--- Working data ---
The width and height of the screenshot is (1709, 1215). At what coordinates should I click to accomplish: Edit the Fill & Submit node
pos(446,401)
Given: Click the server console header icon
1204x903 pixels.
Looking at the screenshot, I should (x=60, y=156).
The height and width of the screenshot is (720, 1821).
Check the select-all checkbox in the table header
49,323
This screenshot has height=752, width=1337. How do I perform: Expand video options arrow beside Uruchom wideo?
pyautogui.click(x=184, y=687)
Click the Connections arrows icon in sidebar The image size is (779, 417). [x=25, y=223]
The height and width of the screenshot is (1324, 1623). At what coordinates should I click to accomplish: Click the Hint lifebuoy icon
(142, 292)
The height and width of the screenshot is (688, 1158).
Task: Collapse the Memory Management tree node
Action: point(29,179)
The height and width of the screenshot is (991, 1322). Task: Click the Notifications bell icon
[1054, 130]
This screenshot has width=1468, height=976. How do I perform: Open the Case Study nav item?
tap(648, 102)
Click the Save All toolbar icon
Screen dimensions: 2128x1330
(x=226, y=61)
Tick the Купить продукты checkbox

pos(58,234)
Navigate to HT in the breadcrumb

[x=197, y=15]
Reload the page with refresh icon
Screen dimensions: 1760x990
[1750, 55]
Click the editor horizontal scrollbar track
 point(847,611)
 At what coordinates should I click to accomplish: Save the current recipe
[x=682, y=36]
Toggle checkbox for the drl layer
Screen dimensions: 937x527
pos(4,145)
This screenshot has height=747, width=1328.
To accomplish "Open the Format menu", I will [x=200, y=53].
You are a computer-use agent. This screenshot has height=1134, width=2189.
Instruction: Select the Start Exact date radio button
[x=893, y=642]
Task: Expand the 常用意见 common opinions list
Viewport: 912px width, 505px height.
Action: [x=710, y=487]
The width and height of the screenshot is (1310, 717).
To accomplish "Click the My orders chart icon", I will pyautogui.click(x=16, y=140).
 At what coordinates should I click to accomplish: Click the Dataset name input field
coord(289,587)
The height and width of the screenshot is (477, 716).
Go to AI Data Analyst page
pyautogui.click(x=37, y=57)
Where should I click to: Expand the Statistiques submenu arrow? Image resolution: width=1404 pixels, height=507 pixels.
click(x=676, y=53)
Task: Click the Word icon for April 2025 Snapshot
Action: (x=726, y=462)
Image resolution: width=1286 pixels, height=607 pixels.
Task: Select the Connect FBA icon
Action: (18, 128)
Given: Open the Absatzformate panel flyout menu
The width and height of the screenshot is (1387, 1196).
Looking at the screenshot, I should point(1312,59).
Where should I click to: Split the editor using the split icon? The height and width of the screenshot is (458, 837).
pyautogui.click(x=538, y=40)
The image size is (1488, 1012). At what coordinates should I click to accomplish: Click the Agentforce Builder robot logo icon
---
* What needs to be done:
Retype only the lines above between the line with "Click the Connections" and the line with "The width and height of the screenshot is (1310, 717).", counting those two lines as well, and keep every character as it is.

* Reply:
Click the Connections arrows icon in sidebar The image size is (779, 417). [x=25, y=223]
The height and width of the screenshot is (1324, 1623). At what coordinates should I click to accomplish: Click the Hint lifebuoy icon
(142, 292)
The height and width of the screenshot is (688, 1158).
Task: Collapse the Memory Management tree node
Action: point(29,179)
The height and width of the screenshot is (991, 1322). Task: Click the Notifications bell icon
[1054, 130]
This screenshot has width=1468, height=976. How do I perform: Open the Case Study nav item?
tap(648, 102)
Click the Save All toolbar icon
Screen dimensions: 2128x1330
(x=226, y=61)
Tick the Купить продукты checkbox

pos(58,234)
Navigate to HT in the breadcrumb

[x=197, y=15]
Reload the page with refresh icon
Screen dimensions: 1760x990
[1750, 55]
Click the editor horizontal scrollbar track
 point(847,611)
 At what coordinates should I click to accomplish: Save the current recipe
[x=682, y=36]
Toggle checkbox for the drl layer
Screen dimensions: 937x527
pos(4,145)
This screenshot has height=747, width=1328.
To accomplish "Open the Format menu", I will [x=200, y=53].
You are a computer-use agent. This screenshot has height=1134, width=2189.
Instruction: Select the Start Exact date radio button
[x=893, y=642]
Task: Expand the 常用意见 common opinions list
Viewport: 912px width, 505px height.
Action: [x=710, y=487]
The width and height of the screenshot is (1310, 717).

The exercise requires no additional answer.